TEXTE CHOISI>
====================

Après s’être imposé en Tanzanie face au Burundi 1-0, une forte polémique anime le monde du football en général et le Cameroun plus particulièrement. Tout est parti du speech d’après match du président de la Fécafoot qui s’est adressé aux joueurs face à ce qu’il considère comme une contre performance et un manque de cohésion, voire de discipline au sein d’un groupe aussi talentueux que celui actuel.
En effet, les discours d’après match sont une tradition dans le football, une sorte d’autocritique (quand certains aspects n’ont pas fonctionné). Un discours motivateur pour resserrer les rangs, mais aussi de félicitations (en cas de performance satisfaisante) à l’endroit des joueurs et du staff dans une certaine mesure. Dans le cas d’espèce, le Cameroun a enregistré son premier succès pour les qualifications de la CAN 2023. Mais visiblement, la performance n’était pas du tout du goût de Samuel Eto’o.
il a recadré les joueurs en pointant du doigt leur comportement à l’approche de la Coupe du Monde.

====================

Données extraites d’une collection
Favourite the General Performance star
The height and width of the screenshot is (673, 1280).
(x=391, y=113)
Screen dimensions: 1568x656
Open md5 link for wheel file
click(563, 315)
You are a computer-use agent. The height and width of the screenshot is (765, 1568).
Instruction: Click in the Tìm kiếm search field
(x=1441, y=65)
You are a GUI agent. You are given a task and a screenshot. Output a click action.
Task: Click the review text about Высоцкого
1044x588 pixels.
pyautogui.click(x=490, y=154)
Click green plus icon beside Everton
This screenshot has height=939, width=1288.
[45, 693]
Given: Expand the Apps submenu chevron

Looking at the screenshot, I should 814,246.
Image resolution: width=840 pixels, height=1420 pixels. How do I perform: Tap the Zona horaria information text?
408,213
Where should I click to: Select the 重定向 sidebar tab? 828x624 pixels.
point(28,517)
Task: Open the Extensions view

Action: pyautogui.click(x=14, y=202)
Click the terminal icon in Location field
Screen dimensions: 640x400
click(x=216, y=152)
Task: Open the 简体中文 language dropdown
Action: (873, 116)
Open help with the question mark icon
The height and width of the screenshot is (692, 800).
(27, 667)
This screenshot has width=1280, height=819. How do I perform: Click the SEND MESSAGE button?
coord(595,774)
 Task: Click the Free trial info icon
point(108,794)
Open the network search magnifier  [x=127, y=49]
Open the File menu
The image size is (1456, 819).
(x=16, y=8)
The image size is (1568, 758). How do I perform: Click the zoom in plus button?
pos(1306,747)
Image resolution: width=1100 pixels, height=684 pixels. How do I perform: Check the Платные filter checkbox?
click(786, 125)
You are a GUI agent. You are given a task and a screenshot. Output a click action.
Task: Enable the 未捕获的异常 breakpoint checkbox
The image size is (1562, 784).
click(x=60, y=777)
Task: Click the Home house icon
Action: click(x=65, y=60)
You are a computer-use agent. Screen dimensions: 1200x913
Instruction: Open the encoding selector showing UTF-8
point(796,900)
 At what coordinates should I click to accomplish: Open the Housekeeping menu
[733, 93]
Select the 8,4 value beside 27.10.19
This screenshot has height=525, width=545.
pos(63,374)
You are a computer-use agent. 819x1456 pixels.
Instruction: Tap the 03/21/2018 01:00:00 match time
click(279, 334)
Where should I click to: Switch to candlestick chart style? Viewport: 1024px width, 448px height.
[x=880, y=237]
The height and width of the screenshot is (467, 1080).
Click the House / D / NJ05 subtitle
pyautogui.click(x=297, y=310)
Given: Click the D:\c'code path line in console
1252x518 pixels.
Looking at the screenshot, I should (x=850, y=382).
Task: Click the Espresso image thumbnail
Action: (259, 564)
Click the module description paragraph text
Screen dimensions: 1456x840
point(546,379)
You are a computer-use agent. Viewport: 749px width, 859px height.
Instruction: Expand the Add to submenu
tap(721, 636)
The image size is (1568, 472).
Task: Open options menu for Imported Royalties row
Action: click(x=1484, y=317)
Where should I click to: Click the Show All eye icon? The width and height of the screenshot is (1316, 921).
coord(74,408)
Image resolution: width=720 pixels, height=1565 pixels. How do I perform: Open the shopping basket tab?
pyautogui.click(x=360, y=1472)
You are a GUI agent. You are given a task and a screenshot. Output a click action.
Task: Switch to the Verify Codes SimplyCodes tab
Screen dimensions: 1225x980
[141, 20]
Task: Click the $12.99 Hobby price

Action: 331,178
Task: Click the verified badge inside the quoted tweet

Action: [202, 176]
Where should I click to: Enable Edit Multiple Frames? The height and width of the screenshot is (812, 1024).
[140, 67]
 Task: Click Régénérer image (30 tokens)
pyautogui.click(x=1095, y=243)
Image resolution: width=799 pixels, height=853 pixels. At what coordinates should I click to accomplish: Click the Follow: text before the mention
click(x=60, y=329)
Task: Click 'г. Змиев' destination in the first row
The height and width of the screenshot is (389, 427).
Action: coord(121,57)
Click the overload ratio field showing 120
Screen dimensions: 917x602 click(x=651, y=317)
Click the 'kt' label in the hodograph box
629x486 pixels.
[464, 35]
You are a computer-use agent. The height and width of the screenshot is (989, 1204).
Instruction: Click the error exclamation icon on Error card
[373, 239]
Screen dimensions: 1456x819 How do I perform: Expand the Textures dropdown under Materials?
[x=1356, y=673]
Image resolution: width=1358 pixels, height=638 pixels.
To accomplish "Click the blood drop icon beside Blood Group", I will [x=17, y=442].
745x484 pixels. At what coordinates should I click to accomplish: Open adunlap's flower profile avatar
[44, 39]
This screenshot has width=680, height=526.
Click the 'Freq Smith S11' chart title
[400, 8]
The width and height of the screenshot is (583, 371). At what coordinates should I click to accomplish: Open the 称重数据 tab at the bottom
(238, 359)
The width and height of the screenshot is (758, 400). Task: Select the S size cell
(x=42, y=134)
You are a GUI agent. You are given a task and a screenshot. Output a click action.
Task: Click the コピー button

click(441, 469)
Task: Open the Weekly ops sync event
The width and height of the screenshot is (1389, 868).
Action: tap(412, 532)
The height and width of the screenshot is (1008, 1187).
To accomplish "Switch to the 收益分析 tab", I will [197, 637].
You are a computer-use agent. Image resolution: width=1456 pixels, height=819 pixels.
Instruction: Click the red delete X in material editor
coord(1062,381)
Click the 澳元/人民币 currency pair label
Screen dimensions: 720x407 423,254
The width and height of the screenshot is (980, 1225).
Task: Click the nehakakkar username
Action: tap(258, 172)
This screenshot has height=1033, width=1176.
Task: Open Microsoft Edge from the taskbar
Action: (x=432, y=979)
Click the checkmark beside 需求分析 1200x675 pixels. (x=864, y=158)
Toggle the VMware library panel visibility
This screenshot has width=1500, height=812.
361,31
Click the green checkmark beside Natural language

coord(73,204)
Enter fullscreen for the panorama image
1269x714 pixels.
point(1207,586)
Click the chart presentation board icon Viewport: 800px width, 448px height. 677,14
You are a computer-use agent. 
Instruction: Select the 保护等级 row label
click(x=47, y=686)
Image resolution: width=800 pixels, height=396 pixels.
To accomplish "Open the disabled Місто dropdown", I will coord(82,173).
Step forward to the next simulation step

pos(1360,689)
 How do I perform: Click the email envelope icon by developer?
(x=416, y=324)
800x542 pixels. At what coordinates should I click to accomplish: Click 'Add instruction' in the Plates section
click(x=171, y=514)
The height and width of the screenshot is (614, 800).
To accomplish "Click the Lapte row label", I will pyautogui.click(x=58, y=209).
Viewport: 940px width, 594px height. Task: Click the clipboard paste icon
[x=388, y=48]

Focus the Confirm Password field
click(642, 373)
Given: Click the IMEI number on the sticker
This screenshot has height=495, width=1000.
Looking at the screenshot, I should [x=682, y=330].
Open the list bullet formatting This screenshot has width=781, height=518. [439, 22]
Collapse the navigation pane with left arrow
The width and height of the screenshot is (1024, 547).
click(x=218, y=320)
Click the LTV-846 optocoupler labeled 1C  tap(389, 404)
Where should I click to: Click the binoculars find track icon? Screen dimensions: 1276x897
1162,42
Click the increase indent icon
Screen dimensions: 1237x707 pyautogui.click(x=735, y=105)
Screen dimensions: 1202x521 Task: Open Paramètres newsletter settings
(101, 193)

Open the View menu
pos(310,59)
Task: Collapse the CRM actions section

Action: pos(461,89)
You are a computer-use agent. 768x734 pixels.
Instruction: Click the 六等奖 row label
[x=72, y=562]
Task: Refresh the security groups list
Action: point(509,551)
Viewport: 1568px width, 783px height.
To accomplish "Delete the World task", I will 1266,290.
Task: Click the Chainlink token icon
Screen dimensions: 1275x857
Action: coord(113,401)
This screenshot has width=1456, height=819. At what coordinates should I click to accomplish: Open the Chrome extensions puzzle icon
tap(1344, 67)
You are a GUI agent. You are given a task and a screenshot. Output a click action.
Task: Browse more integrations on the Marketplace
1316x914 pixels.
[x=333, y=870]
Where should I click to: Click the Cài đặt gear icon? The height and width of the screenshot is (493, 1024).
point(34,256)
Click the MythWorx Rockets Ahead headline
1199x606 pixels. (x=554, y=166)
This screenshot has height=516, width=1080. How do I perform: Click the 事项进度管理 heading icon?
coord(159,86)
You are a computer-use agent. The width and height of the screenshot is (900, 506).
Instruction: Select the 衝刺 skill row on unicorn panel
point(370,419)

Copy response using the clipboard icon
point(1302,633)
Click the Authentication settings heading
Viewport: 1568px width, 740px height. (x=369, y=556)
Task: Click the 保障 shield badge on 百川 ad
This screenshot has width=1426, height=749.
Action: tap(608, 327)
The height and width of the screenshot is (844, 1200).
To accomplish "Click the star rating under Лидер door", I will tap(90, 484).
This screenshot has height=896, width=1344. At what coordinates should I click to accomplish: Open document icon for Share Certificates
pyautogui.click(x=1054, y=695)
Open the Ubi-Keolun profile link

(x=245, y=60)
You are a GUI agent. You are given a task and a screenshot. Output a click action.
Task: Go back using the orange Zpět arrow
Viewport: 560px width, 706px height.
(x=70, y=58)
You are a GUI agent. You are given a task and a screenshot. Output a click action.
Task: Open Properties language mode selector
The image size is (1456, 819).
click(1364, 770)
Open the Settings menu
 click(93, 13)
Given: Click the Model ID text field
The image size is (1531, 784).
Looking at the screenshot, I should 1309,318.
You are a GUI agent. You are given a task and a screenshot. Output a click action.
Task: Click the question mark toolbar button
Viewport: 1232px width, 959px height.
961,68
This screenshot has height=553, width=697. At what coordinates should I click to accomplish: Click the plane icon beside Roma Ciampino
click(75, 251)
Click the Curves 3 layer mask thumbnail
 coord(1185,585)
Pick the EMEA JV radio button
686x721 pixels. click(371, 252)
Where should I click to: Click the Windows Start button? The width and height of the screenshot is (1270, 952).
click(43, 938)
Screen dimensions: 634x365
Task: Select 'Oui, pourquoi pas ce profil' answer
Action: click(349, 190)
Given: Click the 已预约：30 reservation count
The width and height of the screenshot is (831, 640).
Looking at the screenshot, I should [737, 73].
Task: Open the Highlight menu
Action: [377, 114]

====================

CONSIGNES ÉCRITES>
• A. D’après le texte choisi, pourquoi le président de la Fécafoot a-t-il pris la parole devant les joueurs après le match ? Répondez en une à trois phrases.
• B. Dans le texte choisi, le premier succès du Cameroun compte pour quelles qualifications ?
• C. Poursuivez le texte sur la polémique autour du discours de Samuel Eto’o à partir de sa dernière phrase.

RÉPONSES FINALES>
• A. Il s’est adressé aux joueurs parce qu’il voyait dans ce match une contre-performance. Il reprochait aussi au groupe un manque de cohésion, voire de discipline, alors que ce groupe est très talentueux.

• B. Pour les qualifications de la CAN 2023.

• C.
« Je ne suis pas du tout content. Vous représentez l’équipe nationale du Cameroun. Je m’en fout de qui il y a en face de vous, vous devez faire le job. J’ai pleuré pendant des années, car on manquait des Coupes du monde, mais je sais quel problème j’avais. Cela ne va pas se passer tant que je serai président. J’ai pris cette présidence pour changer les choses. Personne n’a sa place assurée dans cette équipe. Si vous voulez porter le maillot de cette équipe, vous faites le job. Sinon, ne venez pas et je serais content. J’ai été à votre place pendant très longtemps… j’ai été le meilleur étant assis là et je sais pourquoi j’ai raté. Je vais tout vous donner, même ma vie… Mais quand on vient, c’est le Cameroun. Il n’y a rien de plus beau. J’y arriverai avec vous ou sans vous. Si vous voulez être du voyage, il va falloir vous bouger. Personne n’est assuré d’être au Mondial. Si c’est ce que j’ai vu aujourd’hui personne n’y sera« , a indiqué le patron du football camerounais. Des propos qualifiés de durs pour les plus susceptibles. Qu’en est-il de la réalité?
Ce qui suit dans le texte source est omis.